Wilcox G, Boulter J, Lee N
Proc Natl Acad Sci U S A. 1974 Sep;71(9):3635-9. doi: 10.1073/pnas.71.9.3635.
The protein product of the regulatory gene araC can be synthesized in a cell-free, protein-synthesizing system programmed with a lambdaparaC(+)B DNA template. Hybrid, renatured phage DNA molecules prepared with DNA from phages lambdaparaC(+)B and lambdaparaC3B (araC3 is a nonsense mutation) were used to program the cell-free synthesis of the araC protein. The findings observed lead to the conclusion that the codogenic strand of the araC gene is on the light strand of the phage DNA. The araB gene is on the heavy strand, as determined by DNA.RNA hybridization. Thus, with regard to the standard E. coli map, araC is transcribed in a clockwise direction, whereas transcription of the araBAD operon has a counterclockwise orientation. The technique described should allow one to determine the direction of transcription of any gene that can be incorporated into the genome of a specialized transducing phage.

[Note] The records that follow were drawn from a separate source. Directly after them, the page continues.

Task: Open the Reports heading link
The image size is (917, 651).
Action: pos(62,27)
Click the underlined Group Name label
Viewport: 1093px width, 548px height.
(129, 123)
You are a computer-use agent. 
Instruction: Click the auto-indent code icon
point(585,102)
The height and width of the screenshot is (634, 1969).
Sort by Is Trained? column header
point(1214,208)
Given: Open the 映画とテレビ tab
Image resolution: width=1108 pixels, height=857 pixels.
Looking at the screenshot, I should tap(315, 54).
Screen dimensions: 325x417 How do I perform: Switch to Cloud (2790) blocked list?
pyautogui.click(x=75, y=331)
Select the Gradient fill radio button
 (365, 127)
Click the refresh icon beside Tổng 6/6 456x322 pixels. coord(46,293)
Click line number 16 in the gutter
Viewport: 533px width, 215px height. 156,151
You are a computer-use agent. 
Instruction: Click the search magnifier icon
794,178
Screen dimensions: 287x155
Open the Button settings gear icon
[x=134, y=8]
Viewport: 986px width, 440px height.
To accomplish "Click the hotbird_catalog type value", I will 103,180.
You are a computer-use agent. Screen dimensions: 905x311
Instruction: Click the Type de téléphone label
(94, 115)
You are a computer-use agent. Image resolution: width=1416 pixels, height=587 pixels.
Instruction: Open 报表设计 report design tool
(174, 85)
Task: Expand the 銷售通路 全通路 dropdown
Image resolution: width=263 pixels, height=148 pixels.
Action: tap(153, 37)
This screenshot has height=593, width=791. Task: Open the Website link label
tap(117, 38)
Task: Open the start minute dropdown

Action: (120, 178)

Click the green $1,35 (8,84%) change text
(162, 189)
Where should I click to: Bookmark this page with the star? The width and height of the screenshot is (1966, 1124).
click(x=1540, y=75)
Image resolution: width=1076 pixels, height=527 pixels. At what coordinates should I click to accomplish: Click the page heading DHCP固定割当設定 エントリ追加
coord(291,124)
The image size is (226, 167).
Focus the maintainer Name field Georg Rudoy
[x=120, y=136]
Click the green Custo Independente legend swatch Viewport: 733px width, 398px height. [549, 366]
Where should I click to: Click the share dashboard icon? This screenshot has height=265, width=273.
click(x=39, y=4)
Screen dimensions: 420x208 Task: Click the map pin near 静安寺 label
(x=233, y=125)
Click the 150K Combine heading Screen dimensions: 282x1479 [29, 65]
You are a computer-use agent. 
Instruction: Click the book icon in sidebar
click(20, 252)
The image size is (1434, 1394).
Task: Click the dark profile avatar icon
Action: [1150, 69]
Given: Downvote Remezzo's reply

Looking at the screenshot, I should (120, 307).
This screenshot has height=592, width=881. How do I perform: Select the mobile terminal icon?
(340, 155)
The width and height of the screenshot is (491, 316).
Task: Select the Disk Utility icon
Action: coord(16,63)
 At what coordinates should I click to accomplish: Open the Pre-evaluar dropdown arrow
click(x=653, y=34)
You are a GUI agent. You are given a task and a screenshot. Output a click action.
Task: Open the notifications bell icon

调节基因araC的蛋白质产物可以在以λaraC(+)B DNA模板编程的无细胞蛋白质合成系统中合成。用来自噬菌体λaraC(+)B和λaraC3B(araC3是一个无义突变)的DNA制备的杂交、复性噬菌体DNA分子被用于编程无细胞合成araC蛋白。观察到的结果得出结论:araC基因的编码链位于噬菌体DNA的轻链上。如通过DNA-RNA杂交所确定的,araB基因位于重链上。因此,就标准大肠杆菌图谱而言,araC是按顺时针方向转录的,而araBAD操纵子的转录具有逆时针方向。所描述的技术应该能使人们确定任何可以整合到特异性转导噬菌体基因组中的基因的转录方向。